Laura Carstensen, the chairman of the Inquiry Group, said: "In our view, competition in the pay-TV retail market overall remains ineffective but we were asked by Ofcom to look specifically at the role of first pay movie content and Sky's position with regard to these rights.

"We have concluded that this content does not provide Sky with such an advantage when competing for pay-TV subscribers as to harm competition and, given this finding, we are not proposing any remedies.

"We note that, were there to be a material change in the circumstances which have led us to our findings, this might warrant renewed scrutiny of these issues."

Carstensen noted that Ofcom has already taken action to "remedy Sky's position with regard to sports content", involving the reduction of wholesale prices charged by the firm to other TV platforms to offer Sky Sports 1 and Sky Sports 2.

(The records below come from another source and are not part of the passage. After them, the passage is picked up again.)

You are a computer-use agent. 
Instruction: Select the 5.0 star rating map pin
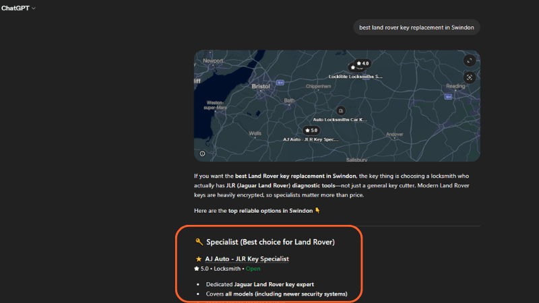[311, 130]
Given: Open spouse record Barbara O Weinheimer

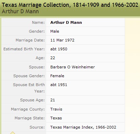Looking at the screenshot, I should pyautogui.click(x=73, y=67).
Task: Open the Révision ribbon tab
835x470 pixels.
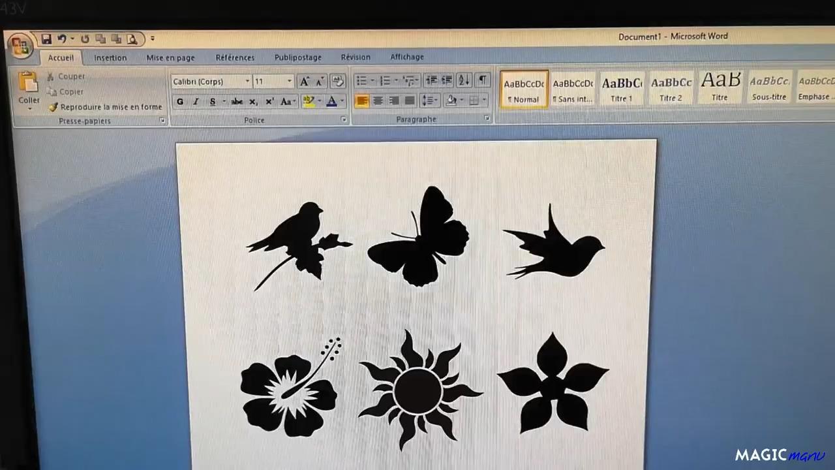Action: point(355,57)
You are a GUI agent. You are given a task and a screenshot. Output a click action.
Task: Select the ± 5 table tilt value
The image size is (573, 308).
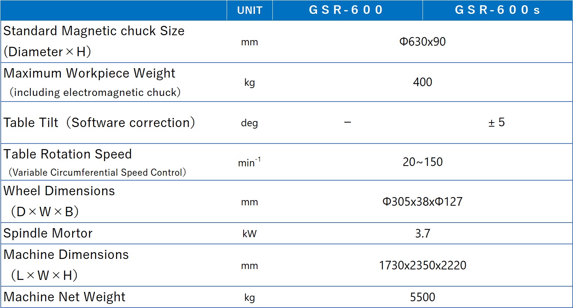click(x=496, y=123)
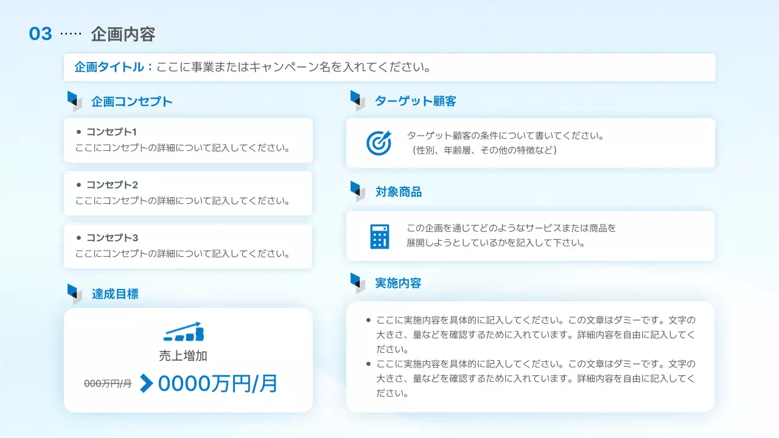Click the blue chevron arrow before 0000万円/月
The image size is (779, 438).
coord(146,383)
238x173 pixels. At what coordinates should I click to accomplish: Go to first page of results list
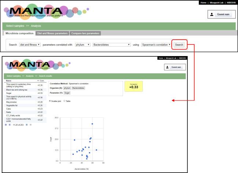click(6, 125)
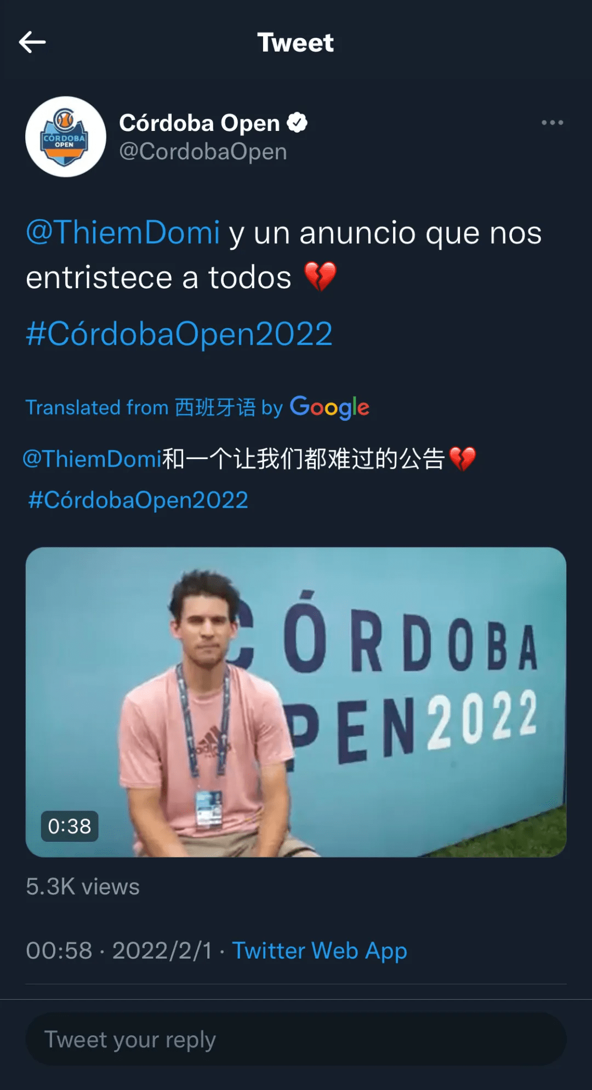Tap the verified badge next to Córdoba Open

[x=297, y=123]
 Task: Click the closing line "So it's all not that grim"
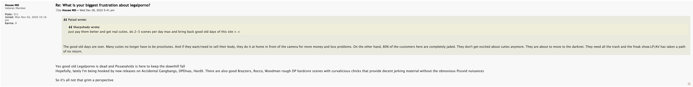[x=84, y=80]
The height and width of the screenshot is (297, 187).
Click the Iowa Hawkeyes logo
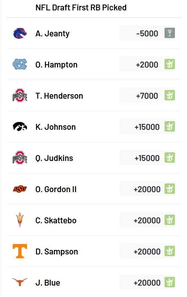[20, 127]
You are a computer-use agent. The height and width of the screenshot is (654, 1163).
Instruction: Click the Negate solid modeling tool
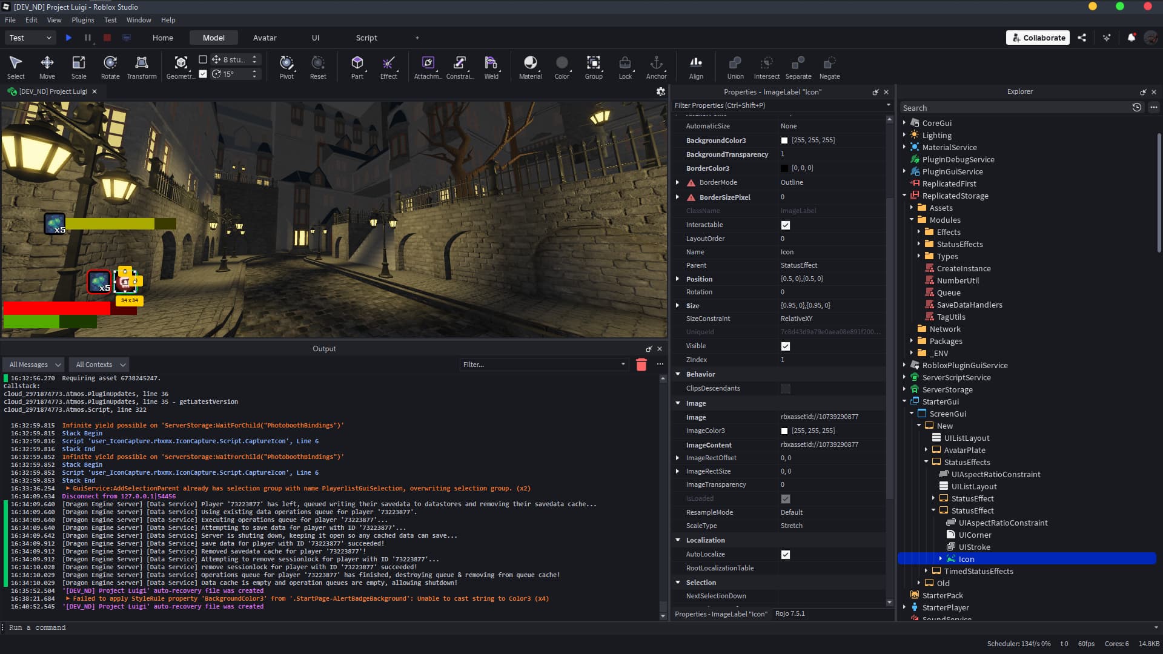[x=829, y=67]
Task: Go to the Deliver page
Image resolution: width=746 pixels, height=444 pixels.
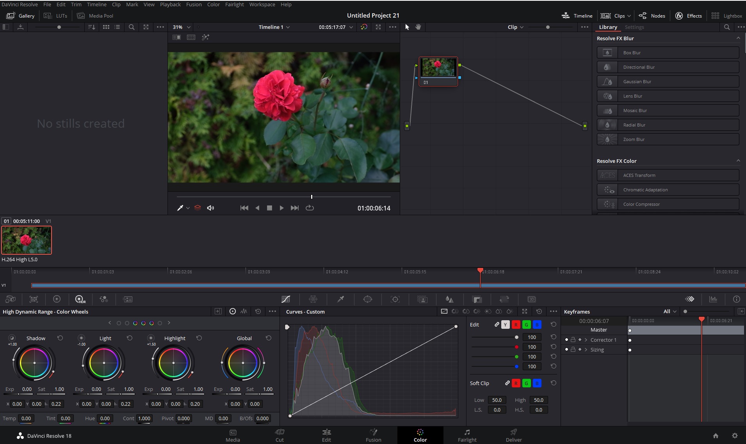Action: [513, 435]
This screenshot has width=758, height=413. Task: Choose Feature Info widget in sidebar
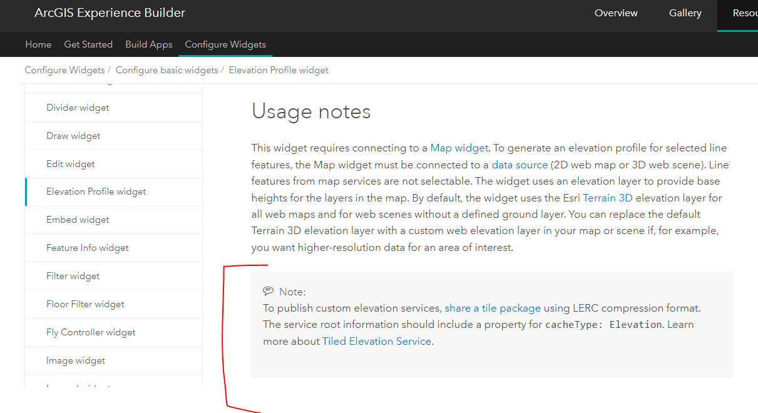[x=88, y=248]
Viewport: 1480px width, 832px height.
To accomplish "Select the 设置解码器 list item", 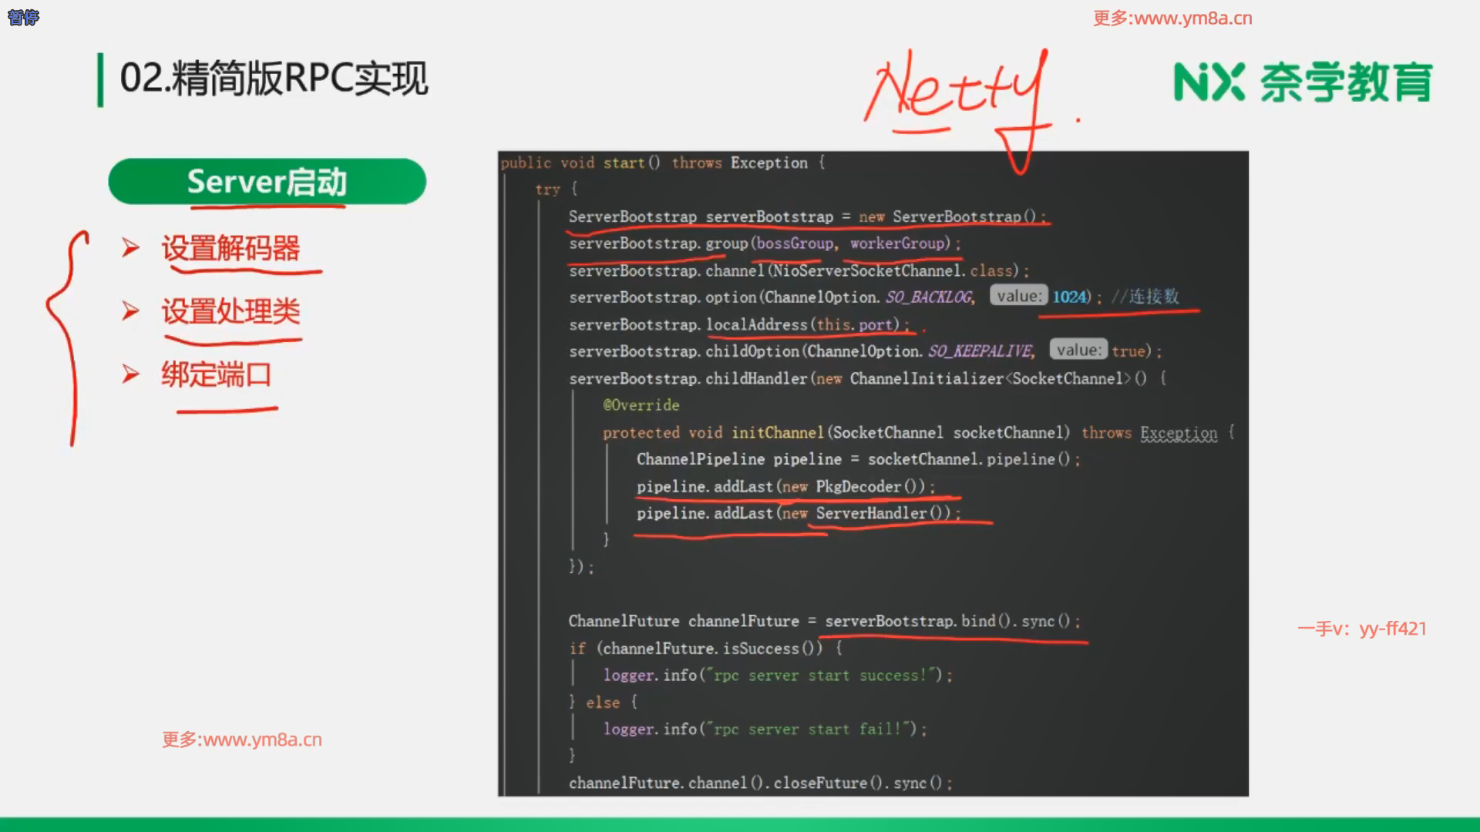I will 230,248.
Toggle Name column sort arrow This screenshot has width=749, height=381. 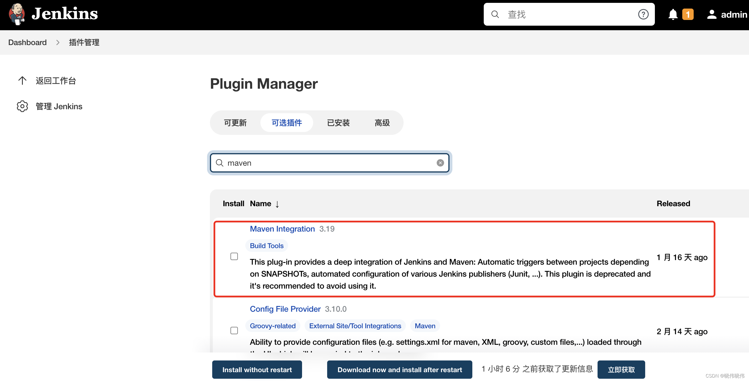coord(277,204)
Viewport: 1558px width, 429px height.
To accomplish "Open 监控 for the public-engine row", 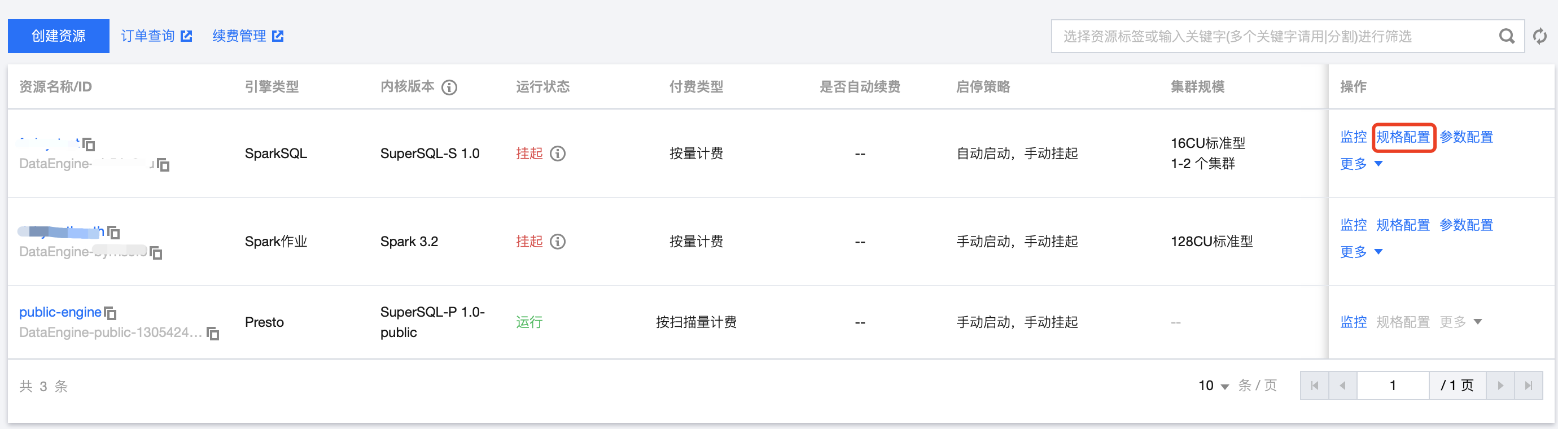I will coord(1353,322).
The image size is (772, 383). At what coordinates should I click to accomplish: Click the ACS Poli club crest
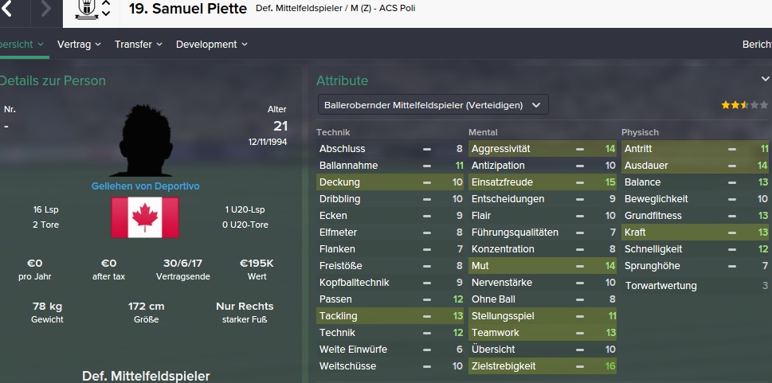pos(86,9)
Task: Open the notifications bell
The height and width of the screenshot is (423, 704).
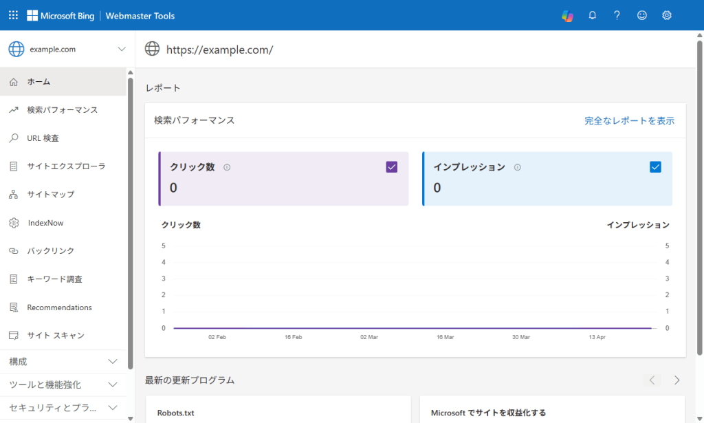Action: pyautogui.click(x=592, y=16)
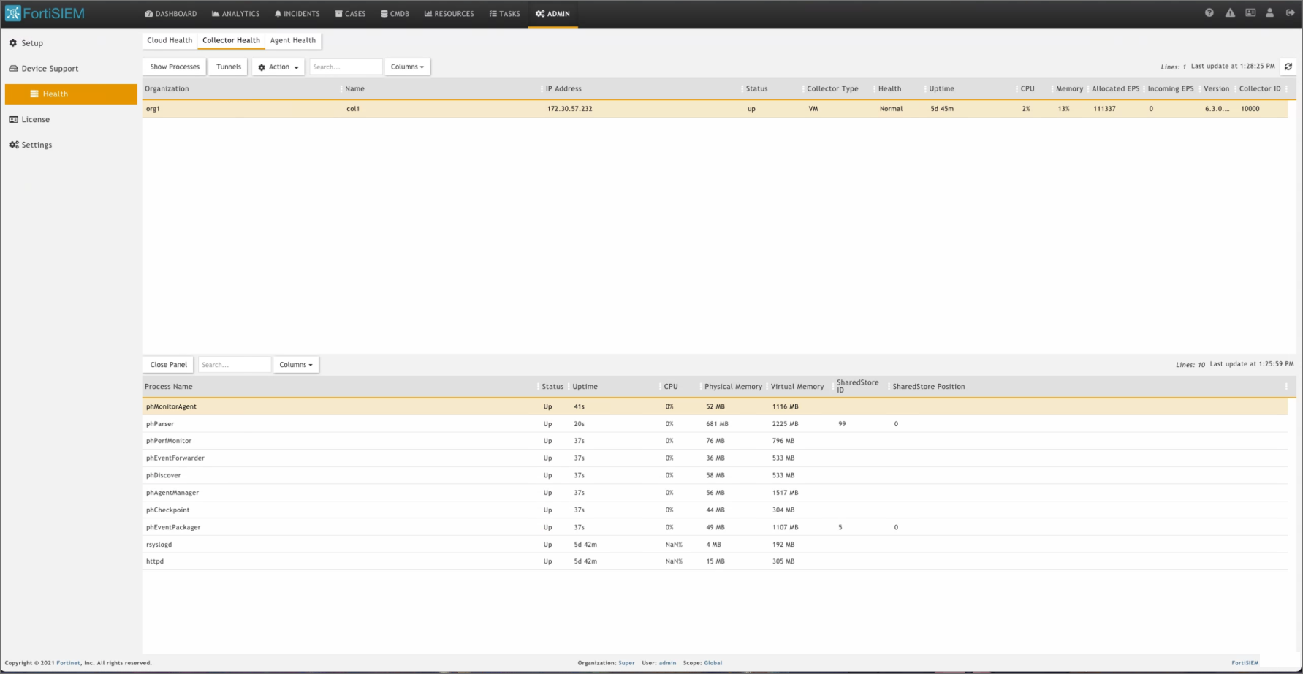The height and width of the screenshot is (674, 1303).
Task: Open the Help icon in top bar
Action: pyautogui.click(x=1209, y=12)
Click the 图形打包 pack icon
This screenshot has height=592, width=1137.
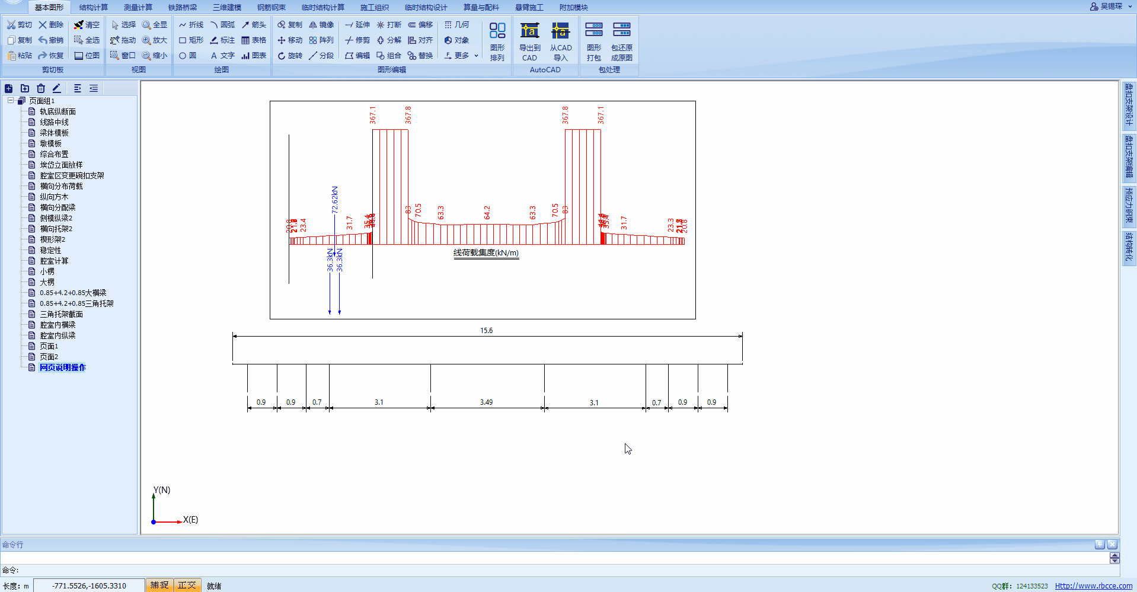(593, 41)
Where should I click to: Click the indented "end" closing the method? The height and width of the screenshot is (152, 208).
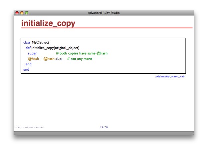click(x=28, y=64)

The ruling in 2009 not only cut the costs for Virgin Media, but also allowed BT Vision and Top Up TV to launch the two premium sports channels on their pay-TV platforms, effectively opening them up to a Freeview audience.

Ofcom is already investigating whether Rupert Murdoch and News Corporation - 39.1% shareholders in Sky - remain 'fit and proper' to hold a UK broadcasting licence for Sky.

The regulator could now take into account the Competition Commission's findings, and even request a broader investigation into the Sky operation, which generated record profits of £1.2bn in the last financial year.

But in a statement issued to The Guardian, Sky denied any suggestion that there is not effective competition in the UK pay-TV market.

"Sky considers there to be overwhelming evidence that UK consumers are well served by strong competition between a growing number of TV providers, including those offering movies," said a spokesman.

"As this dynamic marketplace continues to evolve, we remain committed to innovating for customers so that UK consumers continue to benefit from choice, value and innovation."